*Instructions for the task*.
The line containing "Collapse sidebar with splitter arrow" marks the end: restate word for word every line from the first line of the entries below through that one.

*Data supplied*.
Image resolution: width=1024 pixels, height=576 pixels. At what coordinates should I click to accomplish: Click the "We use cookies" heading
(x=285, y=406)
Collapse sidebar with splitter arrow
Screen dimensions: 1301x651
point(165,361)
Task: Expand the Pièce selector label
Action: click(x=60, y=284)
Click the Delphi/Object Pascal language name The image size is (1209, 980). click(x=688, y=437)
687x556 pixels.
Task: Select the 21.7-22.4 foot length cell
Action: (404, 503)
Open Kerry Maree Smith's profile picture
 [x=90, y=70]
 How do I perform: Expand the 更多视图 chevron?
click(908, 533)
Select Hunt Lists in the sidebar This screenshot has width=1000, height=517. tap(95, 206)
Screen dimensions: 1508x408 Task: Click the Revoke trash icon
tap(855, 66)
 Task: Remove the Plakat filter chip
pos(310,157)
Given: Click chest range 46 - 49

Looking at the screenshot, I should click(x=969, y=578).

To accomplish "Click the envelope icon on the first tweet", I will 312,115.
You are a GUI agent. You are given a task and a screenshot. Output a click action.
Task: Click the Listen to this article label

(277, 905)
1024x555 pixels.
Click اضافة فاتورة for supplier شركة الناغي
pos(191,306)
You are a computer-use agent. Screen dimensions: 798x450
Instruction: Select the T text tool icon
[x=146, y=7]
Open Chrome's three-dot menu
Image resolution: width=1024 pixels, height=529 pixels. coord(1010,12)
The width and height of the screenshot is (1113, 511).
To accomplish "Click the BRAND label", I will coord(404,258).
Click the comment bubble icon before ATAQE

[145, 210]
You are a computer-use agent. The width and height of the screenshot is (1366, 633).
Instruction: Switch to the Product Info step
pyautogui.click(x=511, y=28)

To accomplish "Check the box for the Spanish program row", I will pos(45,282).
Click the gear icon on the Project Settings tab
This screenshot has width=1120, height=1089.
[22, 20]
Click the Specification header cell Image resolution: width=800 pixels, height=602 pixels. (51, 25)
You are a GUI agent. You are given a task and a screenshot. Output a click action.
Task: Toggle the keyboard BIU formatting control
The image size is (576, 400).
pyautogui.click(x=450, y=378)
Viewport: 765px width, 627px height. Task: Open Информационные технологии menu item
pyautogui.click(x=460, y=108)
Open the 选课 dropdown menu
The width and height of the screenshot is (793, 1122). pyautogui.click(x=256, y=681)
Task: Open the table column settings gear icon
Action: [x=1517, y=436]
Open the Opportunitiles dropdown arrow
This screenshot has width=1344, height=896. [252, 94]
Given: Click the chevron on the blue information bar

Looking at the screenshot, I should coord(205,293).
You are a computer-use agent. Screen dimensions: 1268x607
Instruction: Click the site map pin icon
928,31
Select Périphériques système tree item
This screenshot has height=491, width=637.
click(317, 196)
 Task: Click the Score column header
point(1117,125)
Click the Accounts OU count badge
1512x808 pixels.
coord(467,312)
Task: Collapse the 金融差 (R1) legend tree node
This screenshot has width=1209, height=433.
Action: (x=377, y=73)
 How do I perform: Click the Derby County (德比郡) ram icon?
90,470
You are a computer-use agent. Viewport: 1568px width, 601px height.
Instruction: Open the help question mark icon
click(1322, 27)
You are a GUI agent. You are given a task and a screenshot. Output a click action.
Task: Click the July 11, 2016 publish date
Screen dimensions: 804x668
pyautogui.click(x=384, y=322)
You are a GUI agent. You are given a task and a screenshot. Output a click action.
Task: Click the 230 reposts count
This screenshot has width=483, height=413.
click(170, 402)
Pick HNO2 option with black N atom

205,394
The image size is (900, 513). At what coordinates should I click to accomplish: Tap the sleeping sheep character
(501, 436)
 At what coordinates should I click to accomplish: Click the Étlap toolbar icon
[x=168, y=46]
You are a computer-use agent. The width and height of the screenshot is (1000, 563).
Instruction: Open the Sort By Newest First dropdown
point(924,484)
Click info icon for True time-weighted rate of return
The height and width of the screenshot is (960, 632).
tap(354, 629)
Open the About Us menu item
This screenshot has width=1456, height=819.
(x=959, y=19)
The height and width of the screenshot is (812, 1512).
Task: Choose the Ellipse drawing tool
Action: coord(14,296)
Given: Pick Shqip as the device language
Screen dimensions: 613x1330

*Exercise output*.
Image resolution: width=1024 pixels, height=576 pixels. At what coordinates should I click to accomplish: Click the "We use cookies" heading
(x=285, y=406)
Collapse sidebar with splitter arrow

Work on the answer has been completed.